In mid-June Task Force Hotel received intelligence that the PAVN were infiltrating the area north of the Rockpile and began planning a sweep of the area, however due to a shortage of forces an operation could not be launched until mid-July. On 17 July 2/3 Marines, 2/9 Marines and 3/9 Marines were landed in "Helicopter Valley" while 1/9 Marines established blocking positions to the east and the Army of the Republic of Vietnam (ARVN) 1st and 2nd Battalions, 2nd Regiment established blocking positions in the Cam Lộ Valley northwest of the Rockpile. As Company K 9th Marines moved north from its landing zone towards Mutter's Ridge they were engaged by an entrenched PAVN company-sized force, following airstrikes the Marines overran the position killing 38 PAVN for the loss of 9 Marines. On 21 July as 2/9 Marines moved north towards the DMZ they were hit by mortar fire killing one Marine, they subsequently located the mortar team killing 20 with small arms and airstrikes. Denied permission to enter the DMZ the Marines swept the area locating PAVN bunkers and supplies including 2 75mm pack howitzers. On 27 July 1/3 Marines and 3/3 Marines were landed at Landing Zones Margo, Joan and Becky in the upper Cam Lo basin and on Dong Ha Mountain, establishing Firebase Fuller there, but the PAVN avoided contact. The unnamed "July Action" operation concluded on 3 August and was regarded as a success as the Marines adopted new more mobile tactics aimed at disrupting PAVN supply lines rather than being tied to the defense of large bases along the DMZ.
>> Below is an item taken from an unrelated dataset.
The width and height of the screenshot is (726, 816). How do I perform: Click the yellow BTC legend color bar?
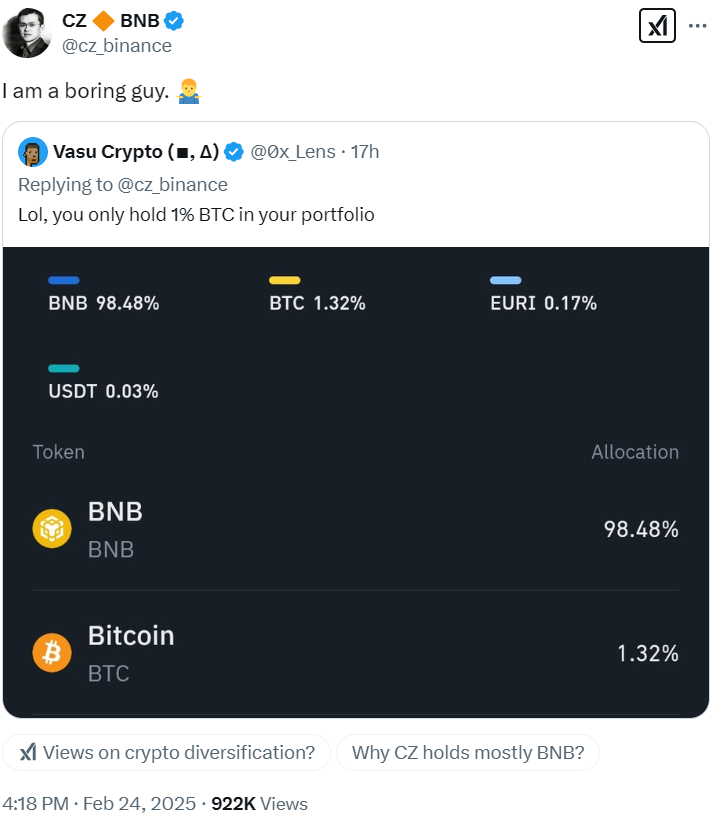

From September to November apart from mines on Route 9 and the occasional mortar attack on the large bases, most of the PAVN activity in the Lancaster area was centered on Landing Zones Mack and Sierra on Mutter's Ridge. On 21 November 1/3 Marines was redeployed from its positions on Mutter's Ridge to Strongpoint C-1 north of the Cửa Việt River.

==Aftermath==
Operation Lancaster II concluded on 23 November 1968 and the Lancaster operational area was absorbed into the Scotland II and Kentucky operational areas. Marine losses were 359 killed while PAVN losses exceeded 1,800 with 913 weapons captured.